### [Excerpted text]
• • • • •

Car Washes Shine as CRE Investment Coming Out of COVID

Excerpt of article originally published by Commercial Observer


Real estate investors looking for a safe place to park money coming out of COVID might consider the humble car wash. The sudsy byproduct of the automotive age has, in just a few short years, become an unusually durable commercial real estate asset.

It is largely immune to the encroachment of the internet — unlike so much brick-and-mortar retail — and its leases run to the long side: 15 to 20 years usually, with rent coverage ratios at least two times earnings before interest, debt, depreciation, taxes and amortization (EBITDA).

These fundamentals, too, appear to be recession-proof, even when it comes to a downturn spawned largely by a pandemic that kept Americans off the road in record numbers. What’s more, the fee-simple, triple-net leases that have become increasingly standard for car washes means little risk for landlords and lots of benefits, including through their taxes.

“I’m selling a Mister Car Wash now, which has a little bit of term burned off, but there are absolutely zero landlord responsibilities on it,” David Wirgler, an Associate Director in the Newport Beach, Calif., office of investment sales firm Stan Johnson Company, said in early April. “It’s not uncommon to come across that.”

The investment evolution in car washes has been much shorter than this physical one. At the start of the past decade, small, independently owned chains and individual sites dominated the industry. Over the last few years, though, private equity money has poured in and the ownership structure for car washes has evolved into a readily scalable — and salable — pattern identical to one often found behind dollar stores, fast-food restaurants, big-box outlets and other free-standing, single-tenant properties.

Private equity investment in car washes hit a decade-long high of $112.6 million in 2017 through 21 deals, and was $110 million in 2018 through 22 deals, according to research portal PitchBook.

As more institutional money settled on car washes, fee-simple, triple-net leases became the preferred ownership structure and a big reason for the industry’s durability as an investment. In a fee-simple, triple-net lease, an owner has total ownership with the tenant responsible for all costs, including maintenance. Owners can also claim depreciation to reduce taxable income — often accelerated depreciation, given the specialized nature of car washes. Rent increases are often baked into the deal, too.

“If you’re talking to a high-net-worth individual who is looking for a long-term, stabilized asset that they’re going to basically mailbox money, the car wash lease structure will kind of check all of those boxes,” Wirgler said.

• • • • •

### [Record set]

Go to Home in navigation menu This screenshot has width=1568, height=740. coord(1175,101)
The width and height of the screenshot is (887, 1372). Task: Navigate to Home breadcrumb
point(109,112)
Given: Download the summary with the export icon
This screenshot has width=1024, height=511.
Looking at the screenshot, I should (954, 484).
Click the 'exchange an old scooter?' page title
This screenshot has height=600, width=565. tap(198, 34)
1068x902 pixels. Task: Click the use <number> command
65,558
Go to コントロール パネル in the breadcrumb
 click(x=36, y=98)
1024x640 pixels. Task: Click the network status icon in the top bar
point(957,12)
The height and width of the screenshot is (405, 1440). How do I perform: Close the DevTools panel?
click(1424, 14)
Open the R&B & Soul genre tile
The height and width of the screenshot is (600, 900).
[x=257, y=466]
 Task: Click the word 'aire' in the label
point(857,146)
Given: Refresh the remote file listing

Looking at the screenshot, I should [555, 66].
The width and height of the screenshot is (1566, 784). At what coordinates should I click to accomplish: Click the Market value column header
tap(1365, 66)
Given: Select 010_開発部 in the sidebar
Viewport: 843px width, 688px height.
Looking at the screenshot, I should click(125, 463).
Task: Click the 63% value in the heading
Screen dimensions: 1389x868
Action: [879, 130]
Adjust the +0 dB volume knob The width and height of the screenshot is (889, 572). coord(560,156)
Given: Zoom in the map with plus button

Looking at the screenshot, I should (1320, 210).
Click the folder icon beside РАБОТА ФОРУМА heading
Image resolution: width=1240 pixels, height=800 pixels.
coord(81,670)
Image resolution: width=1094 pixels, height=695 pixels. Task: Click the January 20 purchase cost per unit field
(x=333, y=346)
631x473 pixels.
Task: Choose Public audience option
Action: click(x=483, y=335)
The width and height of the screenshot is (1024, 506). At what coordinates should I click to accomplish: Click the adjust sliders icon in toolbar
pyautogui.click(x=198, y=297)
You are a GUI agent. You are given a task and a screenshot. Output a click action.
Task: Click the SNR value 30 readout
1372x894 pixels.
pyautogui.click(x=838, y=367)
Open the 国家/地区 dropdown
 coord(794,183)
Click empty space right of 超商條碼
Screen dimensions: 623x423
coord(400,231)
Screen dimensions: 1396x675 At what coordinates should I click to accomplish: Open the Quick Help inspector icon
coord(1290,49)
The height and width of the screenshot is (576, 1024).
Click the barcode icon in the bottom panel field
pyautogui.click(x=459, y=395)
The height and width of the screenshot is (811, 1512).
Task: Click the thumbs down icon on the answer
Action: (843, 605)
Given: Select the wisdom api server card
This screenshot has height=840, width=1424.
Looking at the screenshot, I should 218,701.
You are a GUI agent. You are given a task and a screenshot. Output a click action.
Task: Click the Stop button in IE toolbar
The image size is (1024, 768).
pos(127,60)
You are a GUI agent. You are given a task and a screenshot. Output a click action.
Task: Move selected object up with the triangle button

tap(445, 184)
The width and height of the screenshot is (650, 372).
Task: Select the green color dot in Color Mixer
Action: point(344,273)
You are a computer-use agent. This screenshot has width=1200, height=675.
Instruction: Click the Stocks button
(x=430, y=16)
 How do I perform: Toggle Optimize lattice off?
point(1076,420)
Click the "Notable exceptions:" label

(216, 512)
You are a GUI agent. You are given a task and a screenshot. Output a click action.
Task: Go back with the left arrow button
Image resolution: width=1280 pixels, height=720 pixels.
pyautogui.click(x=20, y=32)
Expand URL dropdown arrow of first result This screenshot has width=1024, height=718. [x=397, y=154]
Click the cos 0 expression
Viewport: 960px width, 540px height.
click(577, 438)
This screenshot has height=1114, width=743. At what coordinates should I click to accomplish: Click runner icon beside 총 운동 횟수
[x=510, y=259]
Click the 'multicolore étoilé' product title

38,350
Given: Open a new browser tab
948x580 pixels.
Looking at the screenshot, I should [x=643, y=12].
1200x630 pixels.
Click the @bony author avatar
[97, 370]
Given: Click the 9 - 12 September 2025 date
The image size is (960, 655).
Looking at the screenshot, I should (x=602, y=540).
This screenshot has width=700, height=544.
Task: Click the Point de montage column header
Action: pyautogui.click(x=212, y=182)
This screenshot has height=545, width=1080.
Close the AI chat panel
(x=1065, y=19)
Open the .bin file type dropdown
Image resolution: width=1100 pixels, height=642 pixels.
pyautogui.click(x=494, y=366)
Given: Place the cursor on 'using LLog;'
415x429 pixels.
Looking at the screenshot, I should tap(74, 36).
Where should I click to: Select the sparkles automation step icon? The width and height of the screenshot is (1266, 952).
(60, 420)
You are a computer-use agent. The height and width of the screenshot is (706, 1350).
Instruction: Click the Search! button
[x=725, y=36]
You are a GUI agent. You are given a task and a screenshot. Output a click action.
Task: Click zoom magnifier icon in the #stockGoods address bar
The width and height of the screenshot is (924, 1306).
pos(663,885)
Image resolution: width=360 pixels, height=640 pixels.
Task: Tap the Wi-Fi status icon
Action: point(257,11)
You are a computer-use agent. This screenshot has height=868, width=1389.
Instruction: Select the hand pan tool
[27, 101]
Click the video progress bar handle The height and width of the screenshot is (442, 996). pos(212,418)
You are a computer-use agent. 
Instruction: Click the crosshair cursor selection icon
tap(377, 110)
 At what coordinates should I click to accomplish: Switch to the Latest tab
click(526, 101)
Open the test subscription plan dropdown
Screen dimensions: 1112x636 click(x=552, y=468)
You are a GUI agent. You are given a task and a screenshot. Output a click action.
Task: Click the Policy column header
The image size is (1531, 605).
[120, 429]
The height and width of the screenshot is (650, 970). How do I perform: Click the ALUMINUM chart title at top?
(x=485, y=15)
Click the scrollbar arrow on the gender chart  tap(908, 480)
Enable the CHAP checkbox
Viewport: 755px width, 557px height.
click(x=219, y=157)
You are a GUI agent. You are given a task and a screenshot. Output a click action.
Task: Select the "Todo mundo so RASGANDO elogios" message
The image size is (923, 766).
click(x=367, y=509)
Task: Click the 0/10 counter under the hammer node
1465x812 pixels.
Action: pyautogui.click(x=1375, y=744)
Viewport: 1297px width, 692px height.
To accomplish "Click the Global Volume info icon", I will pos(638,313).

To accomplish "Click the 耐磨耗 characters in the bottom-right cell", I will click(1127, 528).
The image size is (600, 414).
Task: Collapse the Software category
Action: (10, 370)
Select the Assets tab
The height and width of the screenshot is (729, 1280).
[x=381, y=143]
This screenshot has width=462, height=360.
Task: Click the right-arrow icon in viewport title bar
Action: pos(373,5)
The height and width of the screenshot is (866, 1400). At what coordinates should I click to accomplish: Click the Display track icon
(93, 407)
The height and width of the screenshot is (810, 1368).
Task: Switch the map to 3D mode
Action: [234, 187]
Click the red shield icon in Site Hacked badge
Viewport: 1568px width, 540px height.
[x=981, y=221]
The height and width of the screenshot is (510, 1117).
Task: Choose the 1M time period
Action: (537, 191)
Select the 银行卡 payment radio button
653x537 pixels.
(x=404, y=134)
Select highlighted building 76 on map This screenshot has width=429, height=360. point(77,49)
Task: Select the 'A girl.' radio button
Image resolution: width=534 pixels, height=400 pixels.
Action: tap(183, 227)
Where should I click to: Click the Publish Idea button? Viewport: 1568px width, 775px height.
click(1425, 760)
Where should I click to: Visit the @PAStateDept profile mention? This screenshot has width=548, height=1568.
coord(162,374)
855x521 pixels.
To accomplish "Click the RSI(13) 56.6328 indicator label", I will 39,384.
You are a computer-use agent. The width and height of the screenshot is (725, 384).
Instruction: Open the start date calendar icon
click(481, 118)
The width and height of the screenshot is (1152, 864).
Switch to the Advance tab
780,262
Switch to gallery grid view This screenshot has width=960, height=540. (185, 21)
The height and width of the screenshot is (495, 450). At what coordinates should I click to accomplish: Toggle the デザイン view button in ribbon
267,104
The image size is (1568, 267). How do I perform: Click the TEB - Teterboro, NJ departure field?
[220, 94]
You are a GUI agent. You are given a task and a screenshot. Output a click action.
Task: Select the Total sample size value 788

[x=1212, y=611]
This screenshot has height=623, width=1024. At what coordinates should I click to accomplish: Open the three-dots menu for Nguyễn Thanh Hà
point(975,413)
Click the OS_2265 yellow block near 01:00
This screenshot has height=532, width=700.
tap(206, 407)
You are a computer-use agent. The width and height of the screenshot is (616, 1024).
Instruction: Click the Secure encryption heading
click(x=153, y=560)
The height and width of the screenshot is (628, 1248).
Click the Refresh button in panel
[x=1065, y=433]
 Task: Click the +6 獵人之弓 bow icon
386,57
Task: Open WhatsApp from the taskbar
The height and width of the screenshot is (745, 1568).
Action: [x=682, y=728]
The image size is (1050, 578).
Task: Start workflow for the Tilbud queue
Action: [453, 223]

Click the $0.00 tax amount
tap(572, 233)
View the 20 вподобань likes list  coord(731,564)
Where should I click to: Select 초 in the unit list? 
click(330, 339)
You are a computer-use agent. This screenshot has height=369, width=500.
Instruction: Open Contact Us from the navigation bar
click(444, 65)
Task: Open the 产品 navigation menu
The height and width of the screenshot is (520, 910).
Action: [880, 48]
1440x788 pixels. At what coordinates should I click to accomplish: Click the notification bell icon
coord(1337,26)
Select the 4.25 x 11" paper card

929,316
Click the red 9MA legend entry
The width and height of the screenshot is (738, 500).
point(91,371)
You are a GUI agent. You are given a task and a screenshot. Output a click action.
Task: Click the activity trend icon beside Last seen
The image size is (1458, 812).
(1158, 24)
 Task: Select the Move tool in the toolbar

• • • • •

### [Work required]
Continue the article on car washes as a commercial real estate investment, picking up right after Wirgler's remark that the car wash lease structure will "check all of those boxes."

### [Result]
The private equity investment also ensures an increase in the number of car washes. Funds going in want a profitable exit from their investment, and one way to do that is by increasing the number of locations.

“When you have private equity going into a space, they obviously want to increase their cash flow, so that when they go to sell, they’re selling on a larger EBITDA,” said David Annett, an Associate Director in Stan Johnson Company’s Tulsa, Okla., office.

Favoring growth, too, is the fact that no one chain currently dominates the industry. The largest — Tucson, Ariz.-based Mister Car Wash Holdings, which private equity firm Leonard Green & Partners acquired in 2019 in a deal worth $380 million — drew 4.4 percent of the industry revenue in 2020, according to IBISWorld. The next three biggest — Autobell, Mike’s Carwash and Wash Depot Holdings — together accounted for under 2 percent.

At the same time, more car wash chains are embracing subscription models to get rid of one of the few risks in the business: a lack of brand loyalty. The subscriptions allow customers not only to book washes online and via apps, as well as to earn freebies, they also allow investors to better gauge future cash flow. That makes car washes even more sure as a bet coming out of COVID.

The growth, though, could end up being the industry’s biggest enemy. That lack of brand loyalty won’t be overcome quickly, and, in the meantime, too many competitors opening up in one area could eat up marketshare. The 2019 ICA survey found that three-fourths of consumers picked their regular cash wash because it’s one they happened to have driven past.

“A lot of these are driven by the direction of traffic,” Wirgler said. “You don’t really care if it’s pink bubbles or blue bubbles hitting your car.”